[Jackit-devel] Re: [linux-audio-dev] 2.4.20 + lowlat +preempt + alsa + jack = dead computer

Fernando Pablo Lopez-Lezcano nando at ccrma.Stanford.EDU
Tue Jan 7 21:14:01 UTC 2003


> >I browsed the Kernel Source and there is only one mark_inode_dirty in
> >pipe_write (in fs/pipe.c). So we know where it is hanging...
> >
> >And in __mark_inode_dirty (in fs/inode.c) there is one  
> >   spin_lock(&inode_lock)
> >call, and I guess that is where the whole thing is hanging. So something
> >is holding that lock... how do I find out who is doing that? Apparently
> >the handling of inode_lock is confined to inode.c. I'll keep reading. 
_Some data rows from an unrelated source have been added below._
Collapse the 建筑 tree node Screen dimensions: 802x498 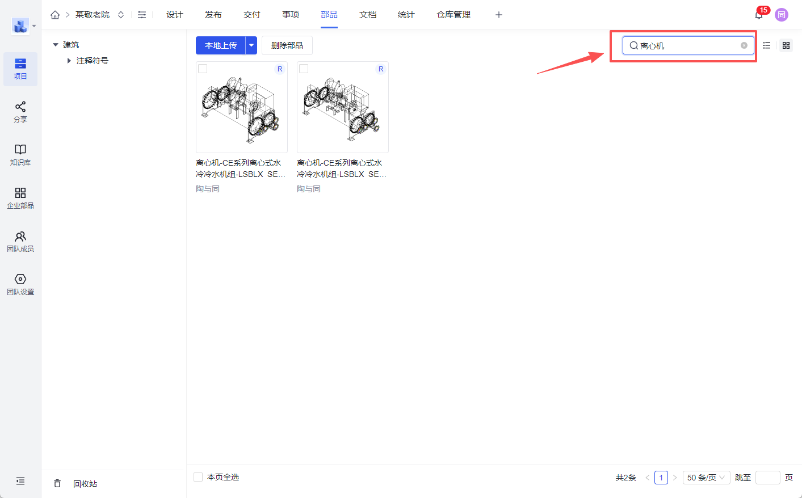click(55, 45)
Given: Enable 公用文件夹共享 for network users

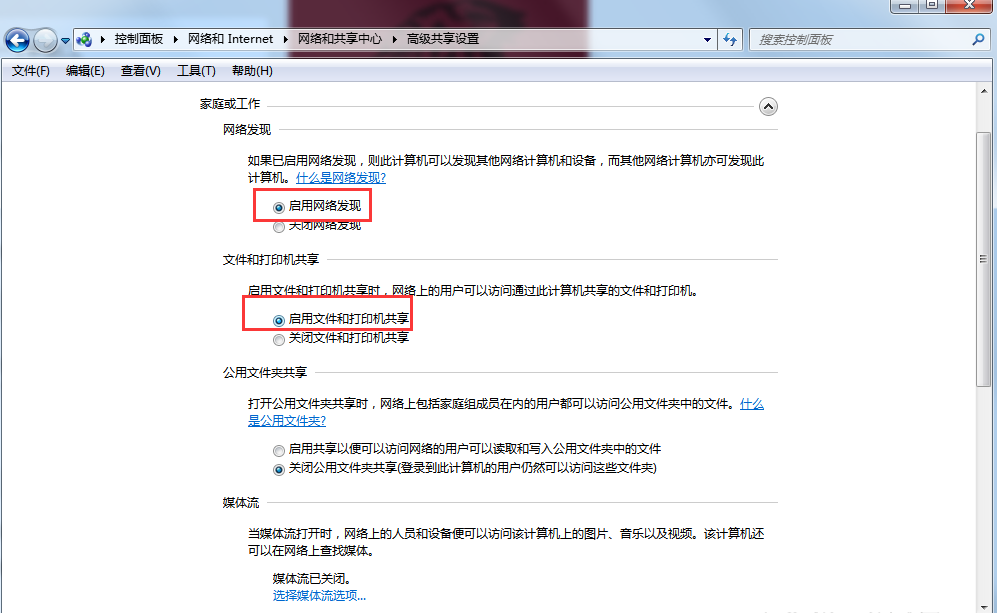Looking at the screenshot, I should click(278, 450).
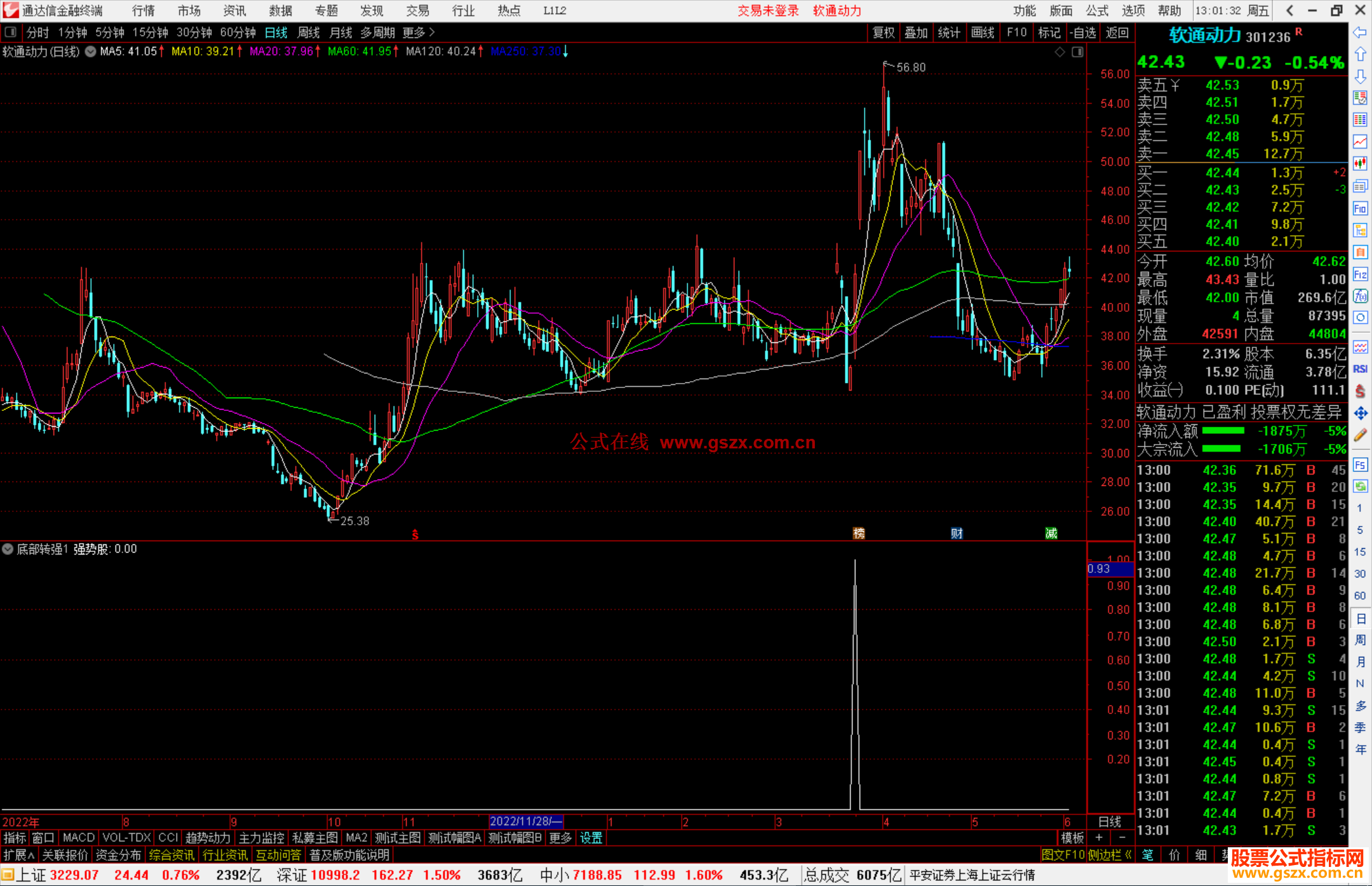1372x886 pixels.
Task: Select the pencil drawing tool icon
Action: point(1360,436)
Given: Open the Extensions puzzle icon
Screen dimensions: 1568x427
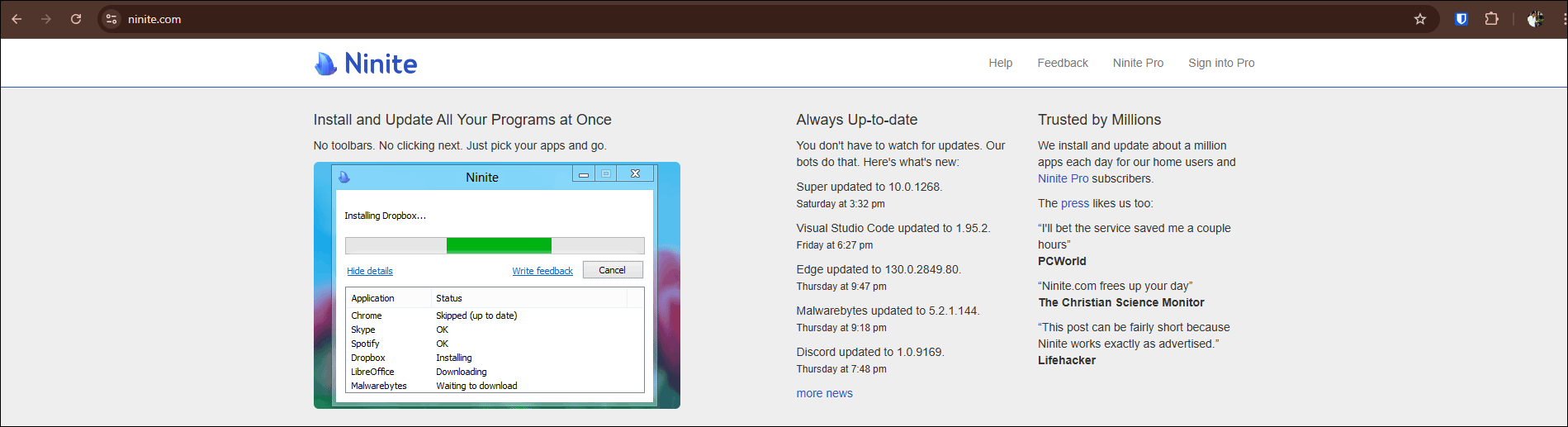Looking at the screenshot, I should tap(1491, 19).
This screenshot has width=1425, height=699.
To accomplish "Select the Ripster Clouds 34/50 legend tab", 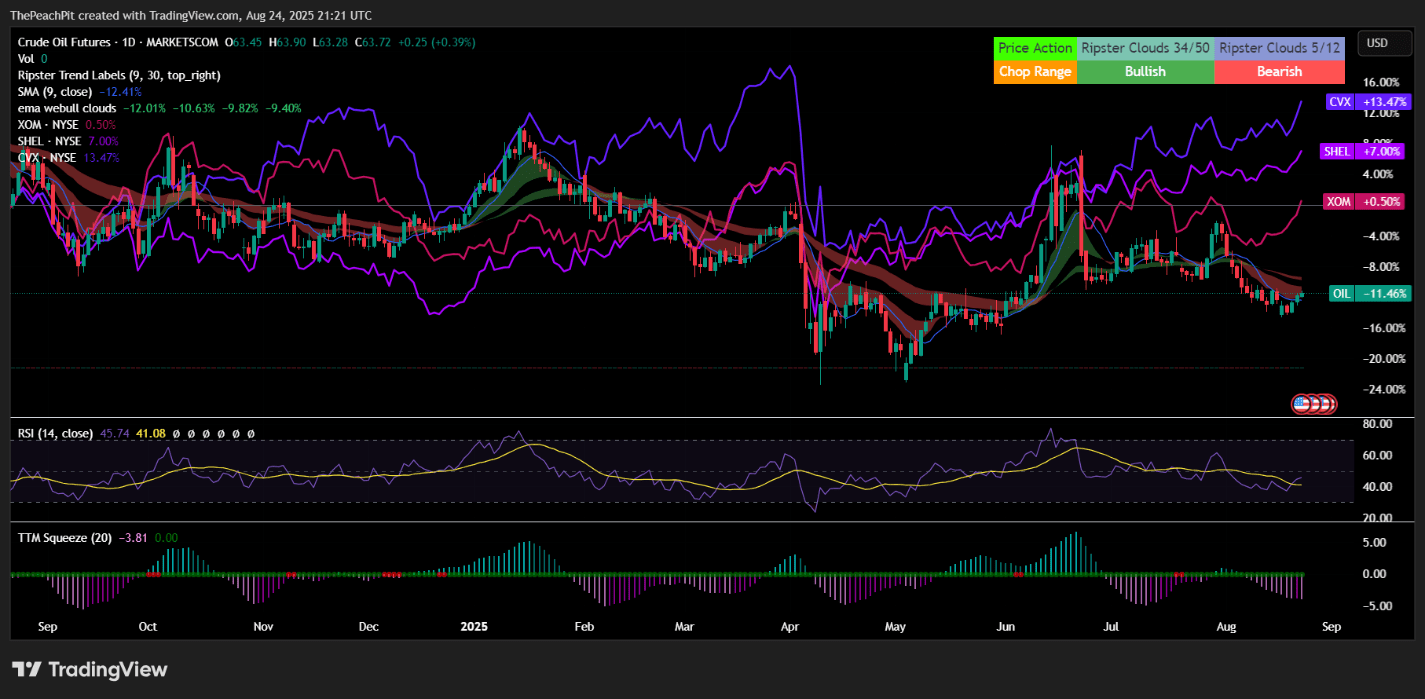I will pos(1144,47).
[Andrew Morton had suggested that the stack traces did not show problems
with stuck locks in the kernel...]

> >Maybe the pipe in question is one of the pipes that jack uses for ipc?
> 
> seems *damn* likely ... sorry to just be chiming in with a useless comment!

One more (small) datapoint. Roger Larsson sent me off the list a couple
of small utilities (VERY nice tools!) that monitors the cpu usage of
SCHED_FIFO processes and after a timeout actually downgrades the
persistent hogs to SCHED_OTHER. 

So I run that in a terminal and after playing around with a bunch of
jack apps got the machine to lockup... and then, after a little bit,
suddenly, it came back to life! (you could see that the monitor had
changed the priority of the hogs to SCHED_OTHER). 

So I guess that somehow jack has a hard to trigger race condition that
locks up the machine when running SCHED_FIFO.

Now I have to figure out how to trace the thing so as to determine where
the whole thing is locking. Help from the jack gurus appreciated.